BRONFRAGMENT ▸
Doel van de regeling is het verduurzamen van de proces- en maakindustrie door het ondersteunen van investeringsprojecten op het gebied van groene chemie, circulaire (en biobased) industrie, biotechnologie en 'net zero' industrie die bijdragen aan een toekomstbestendige industrie in Groningen.

Artikel 3 Doelgroep

De subsidie kan worden verstrekt aan ondernemingen in de proces- en maakindustrie gevestigd in, of die zich willen vestigen in het werkingsgebied voor regionale investeringssteun voor projecten in overeenstemming met de artikelen 13 en 14 van de AGVV.

Artikel 4 Subsidievorm

Gedeputeerde Staten verstrekken op grond van deze regeling subsidies in de vorm van een geldbedrag.

Artikel 5 Subsidiabele activiteiten

Subsidie kan worden verstrekt voor:

  • a.

    investeringen in duurzame bedrijfsuitrusting en daarbij behorende gebouwen; het gaat om een vestigingsproject of diversificatieproject van een onderneming in de proces- en maakindustrie;

  • b.

    investeringen in duurzame bedrijfsuitrusting en daarbij behorende gebouwen; het gaat om een uitbreidingsproject of transformatieproject van een MKB-onderneming in de proces- en maakindustrie.

Artikel 6 Weigeringsgronden

  • 1. Subsidie wordt niet verstrekt aan ondernemingen die behoren tot één of meer van de sectoren waarnaar verwezen wordt in artikel 1, derde lid, van de AGVV.

  • 2. Regionale investeringssteun wordt niet verstrekt aan ondernemingen voor het uitvoeren van activiteiten waarnaar verwezen wordt in artikel 13, sub a en b, van de AGVV.

  • 3. Onverminderd de artikelen 4:25 en 4:35 van de Awb en de artikelen 2.5 en 2.6 van de Procedureregeling wordt de subsidie in ieder geval geweigerd indien:

    • a.

      niet wordt voldaan aan de subsidievereisten als bedoeld in artikel 7;

    • b.

      de subsidiabele activiteiten gericht zijn op industriële dienstverlening;

    • c.

      de subsidiabele activiteiten gericht zijn op productie van biobrandstoffen waarvoor een bijmengverplichting reeds langer dan twee jaar van kracht is;

    • d.

      de activiteiten gericht zijn op hergebruik van producten, afvalstoffen en/of grondstoffen, waarbij er geen sprake is van een hoogwaardige toepassing, of activiteiten die zich (in hoofdzaak) richten op afvalverwerking, of activiteiten gericht op het opwerken van afval uitsluitend ten behoeve van export;

    • e.

      de onderneming geen financiële bijdrage levert van ten minste 25% van de subsidiabele kosten, hetzij uit eigen middelen, hetzij via externe financiering, in een vorm die vrij is van enige steun van de overheid;

    • f.

      de subsidiabele activiteiten als genoemd in artikel 5 worden uitgevoerd op de Zernike-campus en de subsidiabele kosten genoemd in artikel 8 minder dan € 1.000.000 bedragen;

    • g.

Gegevens over interface-elementen:
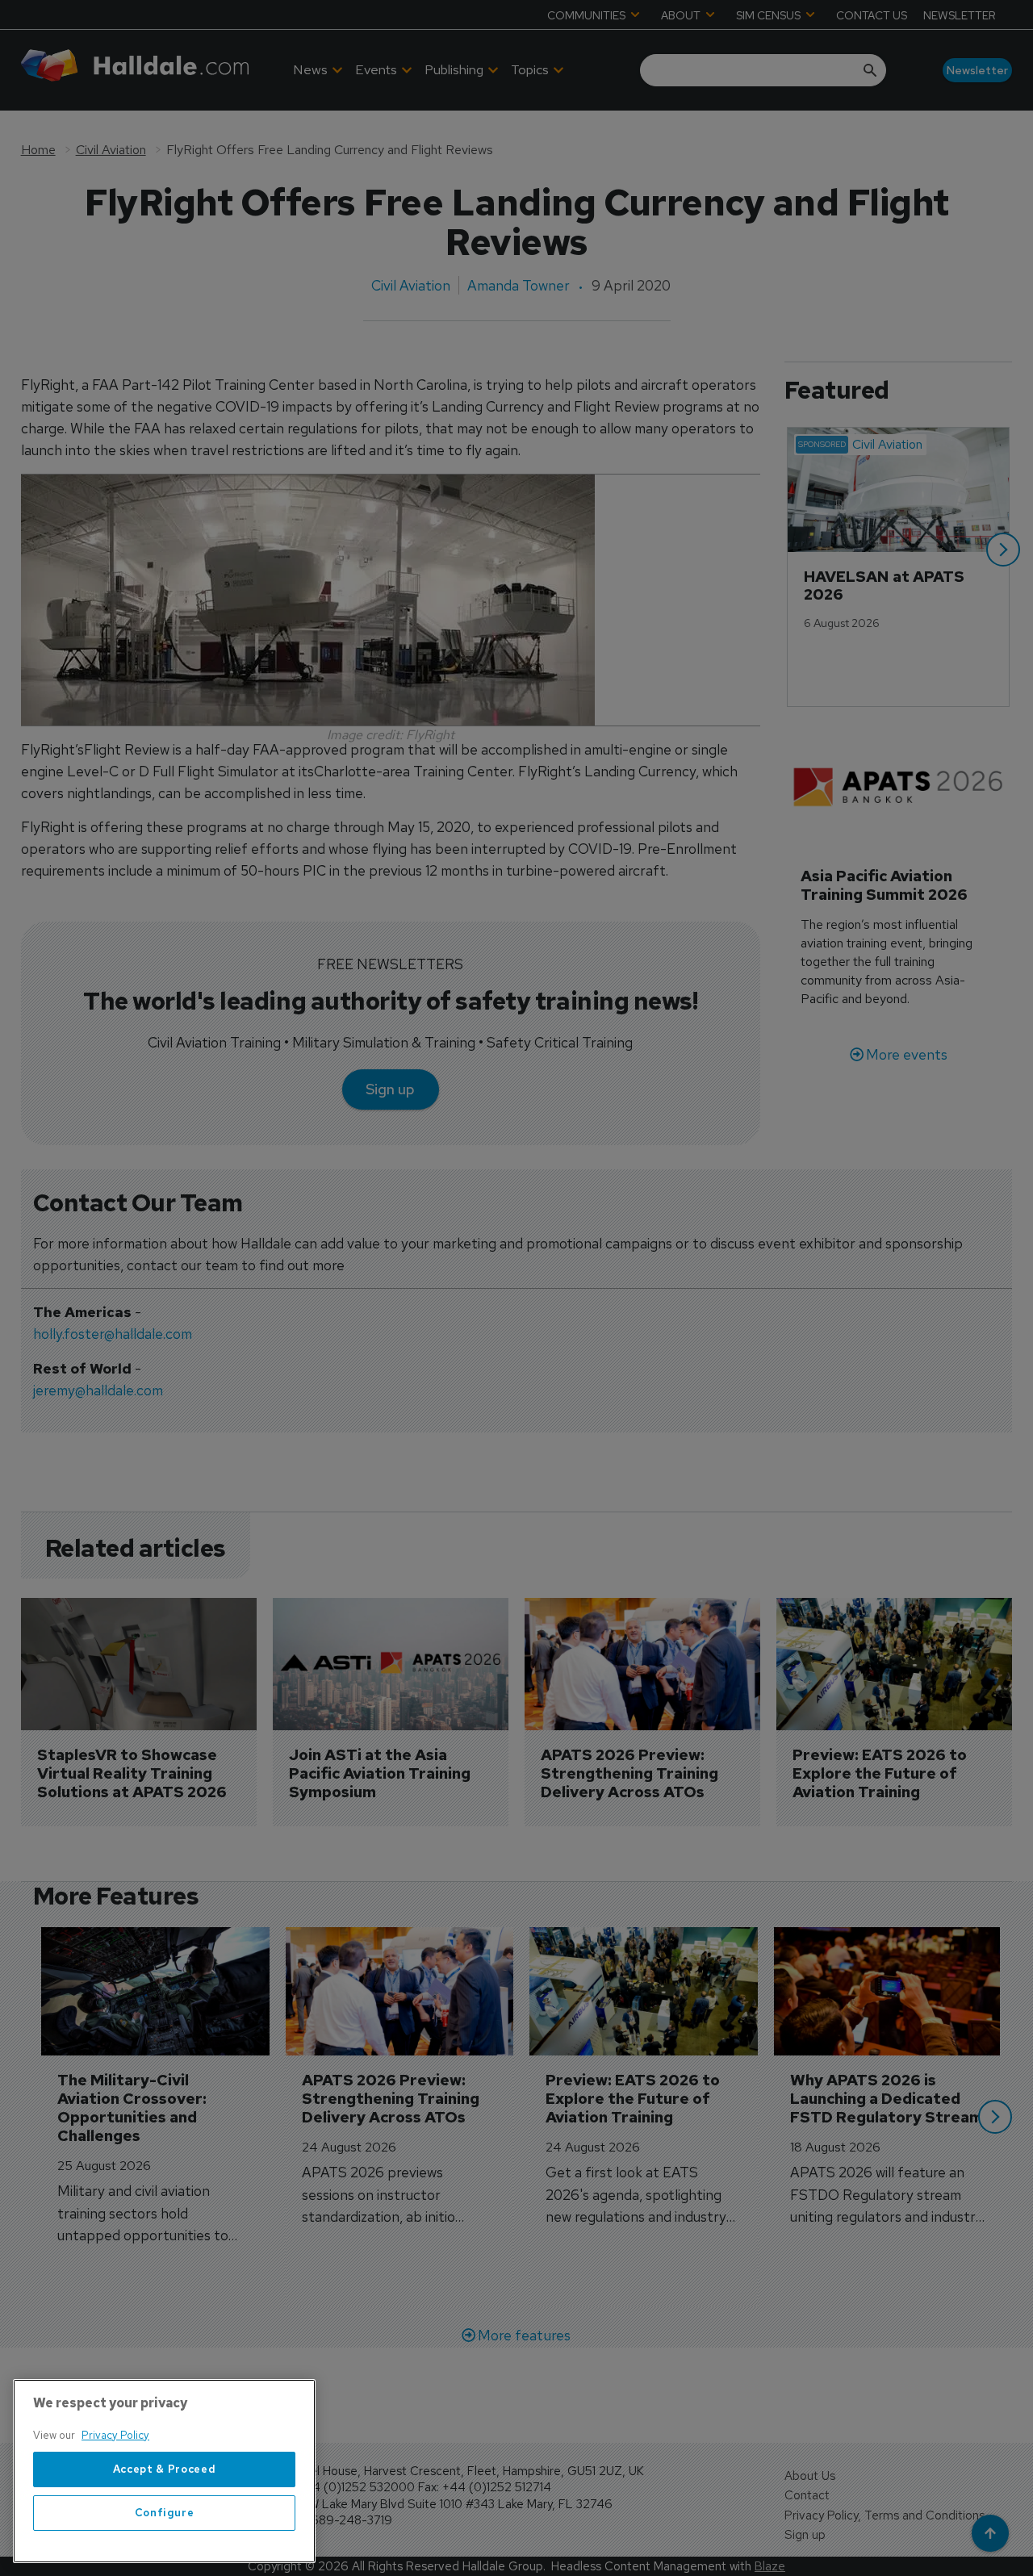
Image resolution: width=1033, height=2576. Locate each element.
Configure (164, 2513)
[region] (164, 2471)
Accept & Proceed (164, 2469)
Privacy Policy (115, 2435)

OPDRACHT ▸
Zet de subsidieregeling voor de Groningse proces- en maakindustrie voort, aansluitend op het laatste stuk van het bronfragment.

ANTWOORD ▸
      de subsidiabele activiteiten worden uitgevoerd in het werkingsgebied niet zijnde de Zernike-campus en de subsidiabele kosten genoemd in artikel 8 minder dan € 2.500.000 bedragen;

    • h.

      als gevolg van het project het aantal arbeidsplaatsen bij de aanvrager afneemt;

    • i.

      de financiering van het project niet aantoonbaar sluitend is, waarbij in geval van financiering door derde(n) juridisch bindende documentatie kan worden overgelegd;

    • j.

      er onvoldoende vertrouwen bestaat in de technische of economische haalbaarheid van het project;

    • k.

      het binnen het project ontbreekt aan overtuigend zicht op het ontvangen van alle noodzakelijke vergunningen;

    • l.

      aan de aanvraag in totaal minder dan 70 punten worden toegekend van de 100 te behalen punten op basis van de criteria waarnaar verwezen wordt in artikel 15;

    • m.

      tegen de aanvrager een bevel tot terugvordering uitstaat ingevolge een eerdere beschikking van de Europese Commissie waarin de steun onrechtmatig en onverenigbaar met de interne markt is verklaard;

    • n.

      de aanvrager een onderneming drijft die in moeilijkheden verkeert als bedoeld in artikel 2, onder 18, van de AGVV;

    • o.

      de subsidie geen stimulerend effect heeft als bedoeld in artikel 6 van de AGVV.

Artikel 7 Subsidievereisten

Om voor subsidie als bedoeld in artikel 5 in aanmerking te komen, wordt voldaan aan de volgende vereisten:

  • 1.

    Het project draagt direct bij aan vergroening en/of circulariteit van het industrieel cluster;

  • 2.

    Het project heeft meerwaarde op de transitie naar groene chemie en/of naar circulaire en biobased industrie en/of naar biotechnologie en/of naar 'net zero' industrie. De investering is daartoe gericht op:

    • a.

      productie en toepassing van groene waterstof in industriële ketens met als doel bij te dragen aan de transitie naar groene waterstof, en/of;

    • b.

      het inzetten van grondstoffen van biotische oorsprong voor biotechnologie, nieuwe grondstoffen, halffabricaten, materialen en/of eindproducten, en/of;

    • c.

      hoogwaardige toepassing door hergebruik van producten, afvalstoffen en/of grondstoffen om hoogwaardige nieuwe grondstoffen, materialen of eindproducten te produceren, wat leidt tot grondstoffenbesparing en schadelijke emissies naar bodem, water en lucht voorkomt, doordat grondstoffen langer in de keten blijven, en/of;

    • d.

      net zero industrie die de technologie (inclusief halffabricaten of grondstoffen) levert die nodig is voor de energietransitie.

  • 3.

    Het project moet uiterlijk afgerond zijn op 1 juli 2029. Aanvragende partijen moeten binnen uiterlijk 13 weken na afronding van het project een vaststellingsverzoek hebben ingediend.

  • 4.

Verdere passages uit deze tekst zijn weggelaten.